IV. Weitere Änderungen
§ 3 Abs. 1 Satz 2 Nr. 5 UmwRG wird aufgehoben. Hierdurch wird dem Beschluss der Vertragsstaatenkonferenz der AK vom 20.10.2021 zur Unvereinbarkeit des § 3 Abs. 1 Satz 2 Nr. 5 UmwRG mit der AK entsprochen. Hiermit einher geht eine Reihe an Folgeänderungen im UmwRG.
Hinzuweisen ist außerdem noch auf eine ergänzende Regelung in § 5 UmwRG. Nach dem neuen § 5 Satz 2 UmwRG-E ist die erstmalige Geltendmachung einer Einwendung im Rechtsbehelfsverfahren missbräuchlich oder unredlich, wenn dem Rechtsbehelfsführer die Einwendung bereits im Verwaltungsverfahren bekannt war und er sie in vorwerfbarer Weise mit Verzögerungsabsicht erst im Rechtsbehelfsverfahren geltend macht. Hierdurch wird der Entschließung des Deutschen Bundestages Rechnung getragen, nach der die Bundesregierung aufgefordert wurde, eine Formulierungshilfe in Form von Regelbeispielen zu erarbeiten, um im Einklang mit unionsrechtlichen Vorgaben die Missbrauchsklausel des § 5 UmwRG betreffend missbräuchliche und unredliche Rechtsbehelfe zu konkretisieren und so deren Anwendbarkeit zu erleichtern.40 Ob dies beabsichtigte Erleichterung der Anwendbarkeit allerdings eintritt, dürfte zu bezweifeln sein.41 Denn die genannten Voraussetzungen erhöhen eher die Anforderungen an die Darlegung eines Rechtsmissbrauchs, zudem entspricht die Regelung schon der bisherigen durch die Rechtsprechung erfolgten Konkretisierung.42 Zudem wird das Instrument schon bislang äußert selten in Anspruch genommen.43
C. Fazit
Anlass der Überarbeitung des UmwRG waren (wieder einmal) veränderte bzw. konkretisierte völker- und unionsrechtliche Anforderungen. Der Gesetzgeber hat seine bisherige Linie einer „1:1“- und damit einer Minimalumsetzung bestätigt. Für den Gesetzgeber sind solche Änderungen regelmäßig schwer zu prognostizieren und in seine Gesetzgebung einzustellen. Dabei ist gerade das europäische Umweltrecht durch eine hohe Dynamik geprägt, die es dem nationalen Gesetzgeber nahezu unmöglich macht, alle denkbaren Anwendungsfälle des UmwRG über die Regelung in § 1 zu erfassen.
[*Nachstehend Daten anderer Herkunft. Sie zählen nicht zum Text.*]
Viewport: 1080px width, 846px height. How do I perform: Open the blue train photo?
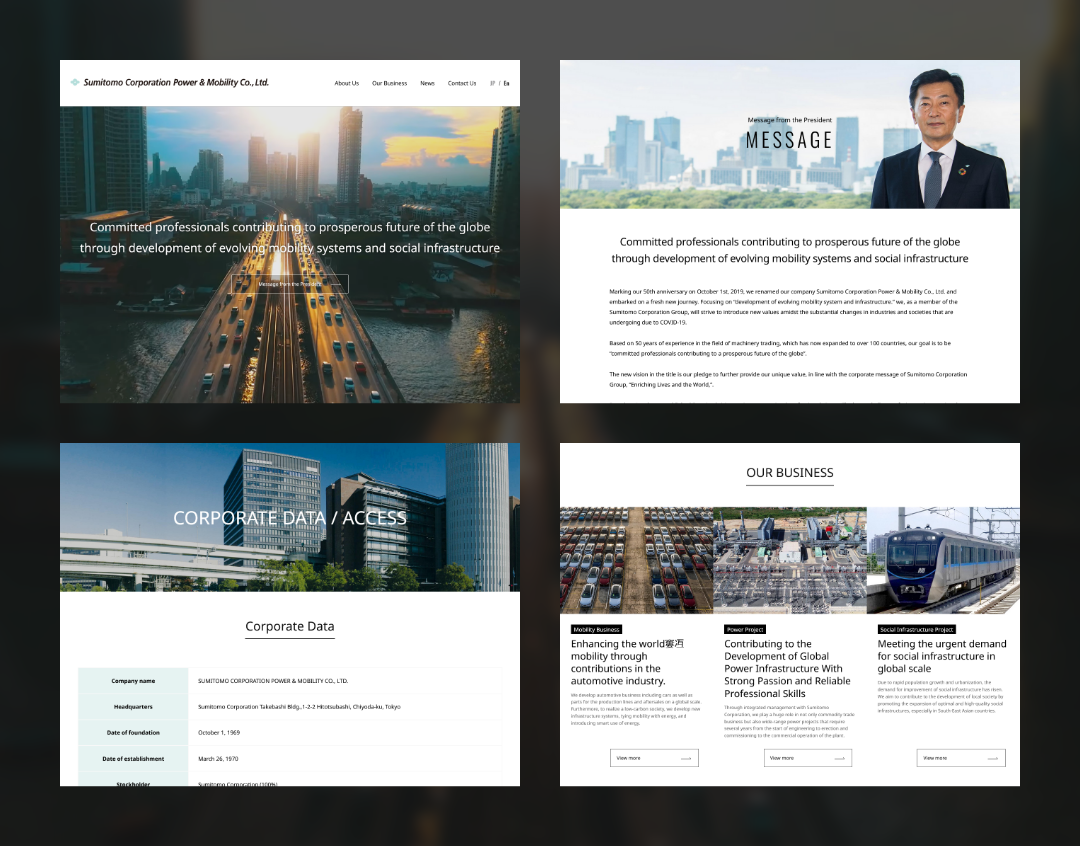pyautogui.click(x=942, y=560)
Die Einführung einer Generalklausel in § 1 Abs. 1a Satz 1 UmwRG für die Fälle des Art. 9 Abs. 3 AK erscheint daher konsequent und nach hier vertretener Auffassung vor dem Hintergrund eines völker- und unionskonformen Gesetzes auch erforderlich. Gleichwohl dürfte dies nicht zu einer Entlastung der Gerichte führen, denen sodann weiterhin die Ausfüllung der Generalklausel unter Berücksichtigung der vorrangigen rechtlichen Vorgaben obliegt. Das weitere Gesetzgebungsverfahren wird zeigen, ob sich der Gesetzgeber von diesen Erwägungen, die in weiten Teilen der im Rahmen der Anhörung beteiligten Akteure geteilt werden, tragen lässt, oder an seinem Enumerationsprinzip festhält. Jedenfalls die Empfehlungen der befassten Ausschüsse deuten in die Richtung einer Veränderung des derzeitigen Regierungsentwurfs.